··· Data supplied ···

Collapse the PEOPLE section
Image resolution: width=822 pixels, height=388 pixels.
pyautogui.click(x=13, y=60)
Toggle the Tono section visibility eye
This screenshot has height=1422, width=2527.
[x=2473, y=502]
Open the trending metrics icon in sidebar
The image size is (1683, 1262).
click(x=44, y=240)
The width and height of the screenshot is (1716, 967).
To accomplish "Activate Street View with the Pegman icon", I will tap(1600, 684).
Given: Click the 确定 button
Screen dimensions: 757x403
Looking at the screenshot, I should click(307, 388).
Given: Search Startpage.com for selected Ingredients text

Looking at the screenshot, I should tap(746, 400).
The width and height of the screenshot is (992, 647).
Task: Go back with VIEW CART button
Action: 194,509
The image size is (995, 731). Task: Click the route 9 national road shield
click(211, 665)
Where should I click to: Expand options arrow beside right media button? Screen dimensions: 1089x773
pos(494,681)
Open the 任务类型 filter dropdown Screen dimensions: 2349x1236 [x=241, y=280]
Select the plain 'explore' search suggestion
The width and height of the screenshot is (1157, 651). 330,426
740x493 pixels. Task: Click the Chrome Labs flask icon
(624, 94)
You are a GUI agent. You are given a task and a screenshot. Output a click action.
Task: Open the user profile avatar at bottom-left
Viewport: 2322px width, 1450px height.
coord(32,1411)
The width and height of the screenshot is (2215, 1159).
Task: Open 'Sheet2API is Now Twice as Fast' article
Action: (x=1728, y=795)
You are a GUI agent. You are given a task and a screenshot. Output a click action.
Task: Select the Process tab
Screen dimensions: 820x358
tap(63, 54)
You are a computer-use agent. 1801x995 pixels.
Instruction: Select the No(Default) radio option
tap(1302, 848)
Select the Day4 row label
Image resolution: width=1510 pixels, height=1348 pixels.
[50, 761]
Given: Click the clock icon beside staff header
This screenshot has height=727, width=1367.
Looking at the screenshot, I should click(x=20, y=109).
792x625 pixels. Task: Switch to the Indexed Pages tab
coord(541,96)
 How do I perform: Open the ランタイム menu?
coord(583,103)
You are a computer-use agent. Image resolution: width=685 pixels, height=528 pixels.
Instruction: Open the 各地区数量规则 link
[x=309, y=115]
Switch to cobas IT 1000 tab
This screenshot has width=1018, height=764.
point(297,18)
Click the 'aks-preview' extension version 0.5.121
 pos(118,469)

···

▸ **Assignment**: Please reply with an exact copy of the lines above, starting at the first and ending at the line that holds "Given: Click the 确定 button".

▸ **Answer for the task**:
Collapse the PEOPLE section
Image resolution: width=822 pixels, height=388 pixels.
pyautogui.click(x=13, y=60)
Toggle the Tono section visibility eye
This screenshot has height=1422, width=2527.
[x=2473, y=502]
Open the trending metrics icon in sidebar
The image size is (1683, 1262).
click(x=44, y=240)
The width and height of the screenshot is (1716, 967).
To accomplish "Activate Street View with the Pegman icon", I will tap(1600, 684).
Given: Click the 确定 button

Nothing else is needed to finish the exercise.